You know when you've been planning your Friday night outfit all week long. Dress, heels, rings, earrings, necklace, make-up, everything. Then Friday night comes you doll yourself up, look at yourself in the mirror... and WHAT you look like a hot mess. Uber is on the way and you're freaking out. In mid panic you're thinking how could you be betrayed like this, you thought it all out. So you take off a few accessories and "yaaaaaas kween" everything has come together.

Well art in your home is the same. You can plan it out but only when you see it all together with your existing furniture pieces you realise you need to edit, edit, edit! Just like a misplaced accessory can ruin a beautifully planned outfit, bad nail placement can ruin a perfectly good piece of art.

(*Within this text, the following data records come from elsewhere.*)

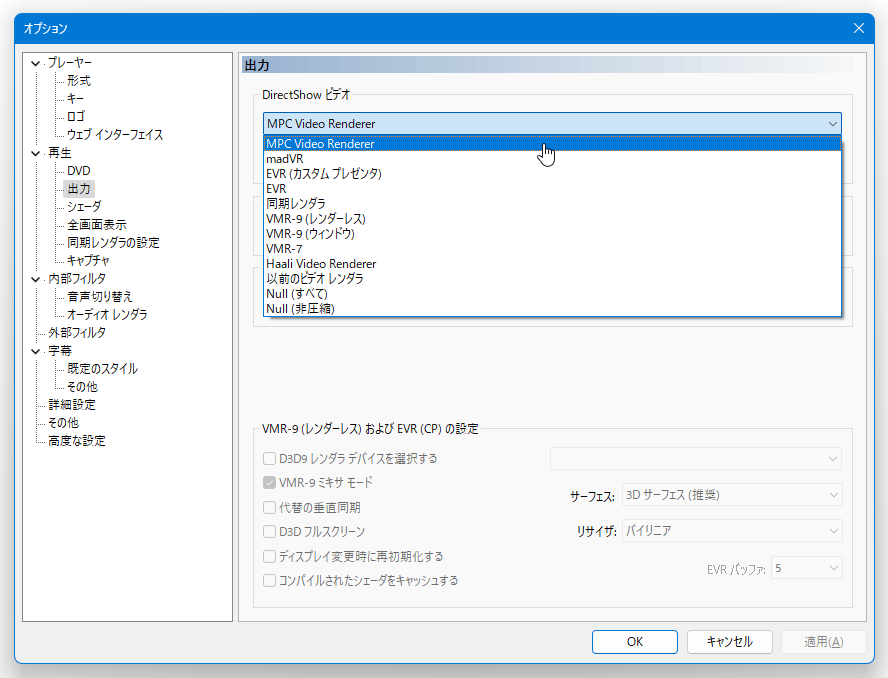
Task: Confirm settings with the OK button
Action: point(635,642)
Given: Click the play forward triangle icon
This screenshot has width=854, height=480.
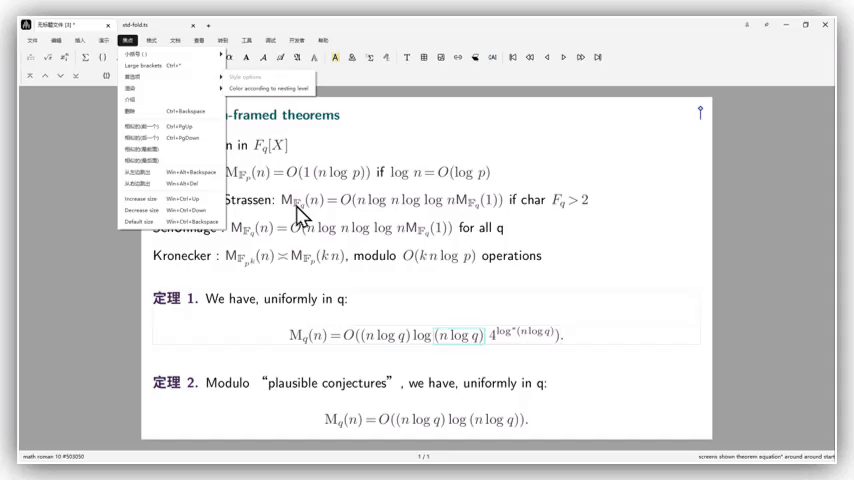Looking at the screenshot, I should point(564,57).

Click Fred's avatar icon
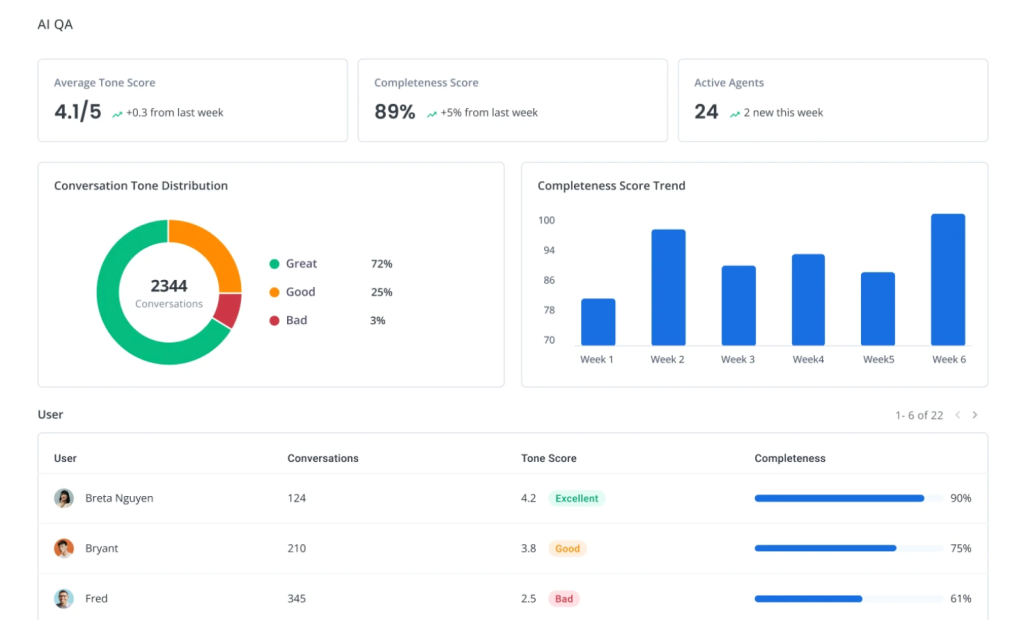(64, 599)
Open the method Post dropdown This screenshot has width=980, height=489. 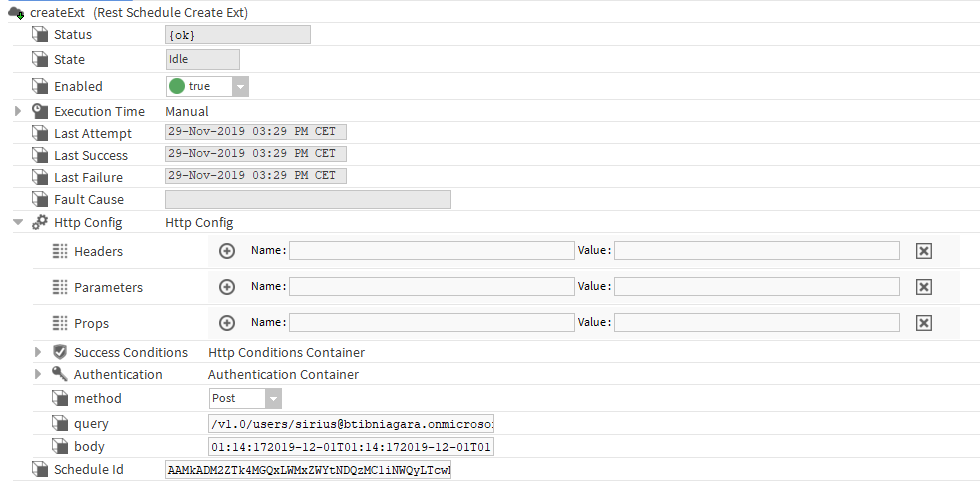point(273,398)
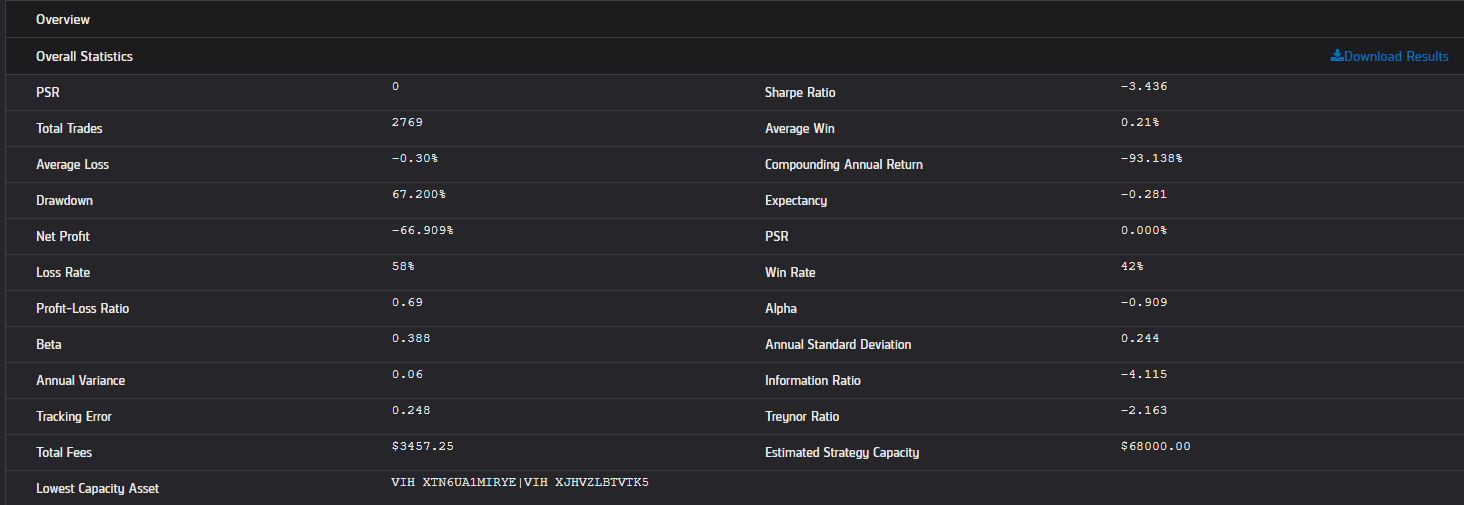1464x505 pixels.
Task: Collapse the Overall Statistics section header
Action: point(732,56)
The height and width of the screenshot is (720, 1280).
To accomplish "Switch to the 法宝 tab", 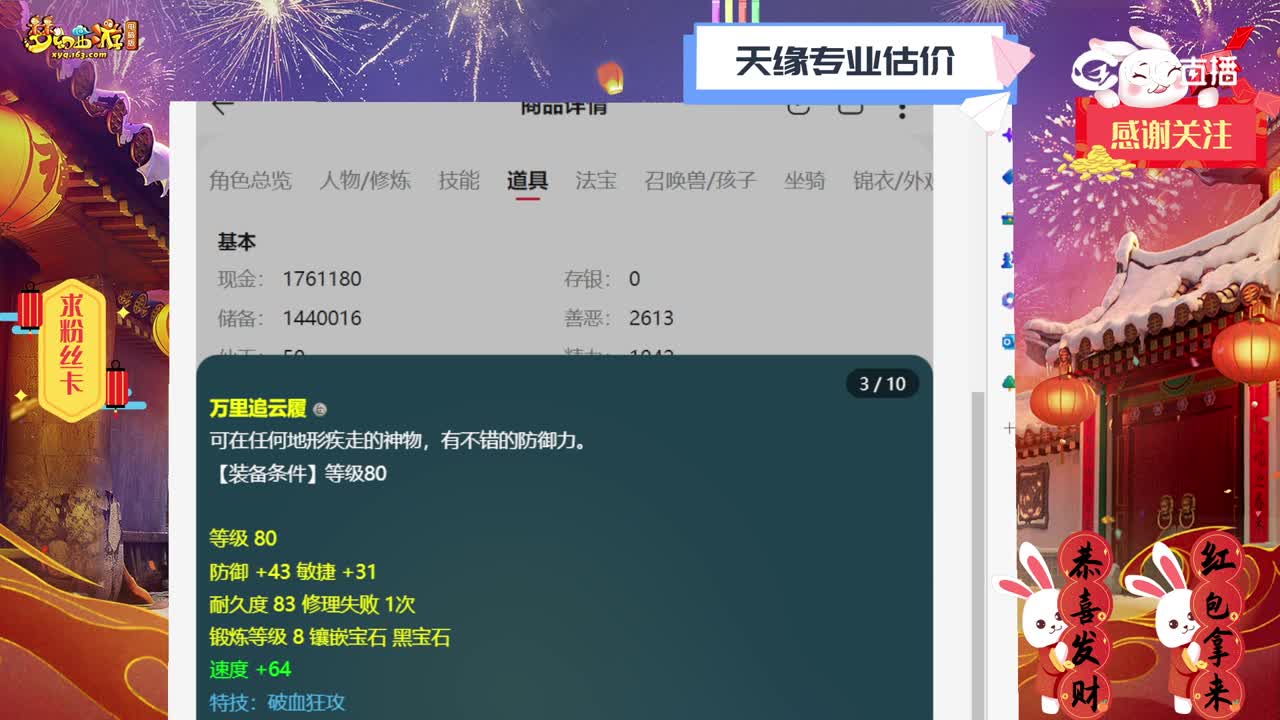I will pos(595,181).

If a room in your home is just irking you ever so slightly, and you can quite put your finger on what it is, it maybe your art work placement. Let's chat about 3 common mistakes you might be making:

Hanging art too high:

Here the problem is the nail has been placed too high —your artwork is floating in an abyss of white space above your couch. To tie the pieces together (and make your room more visually harmonious), aim for about 120-130mm of space between the bottom of your art and the top of your furniture.

Pairing Small Art with Large Furniture Pieces:

The scale here is all wrong, and it tricks the eye into thinking a space is smaller than it actually is and looks clumsy. To fix this you could: reframe your existing art using a wide matte border, add other small pieces to create a gallery wall, or swap the art piece out altogether for a larger piece.

The key to keeping art proportional is choosing pieces that are about two-thirds the length of your furniture, but this is a very rough ratio. If it doesn't look right, don't use is. Never hang something for the sake of having something on the wall. Look for the perfect fit, rather than rushing a purchase.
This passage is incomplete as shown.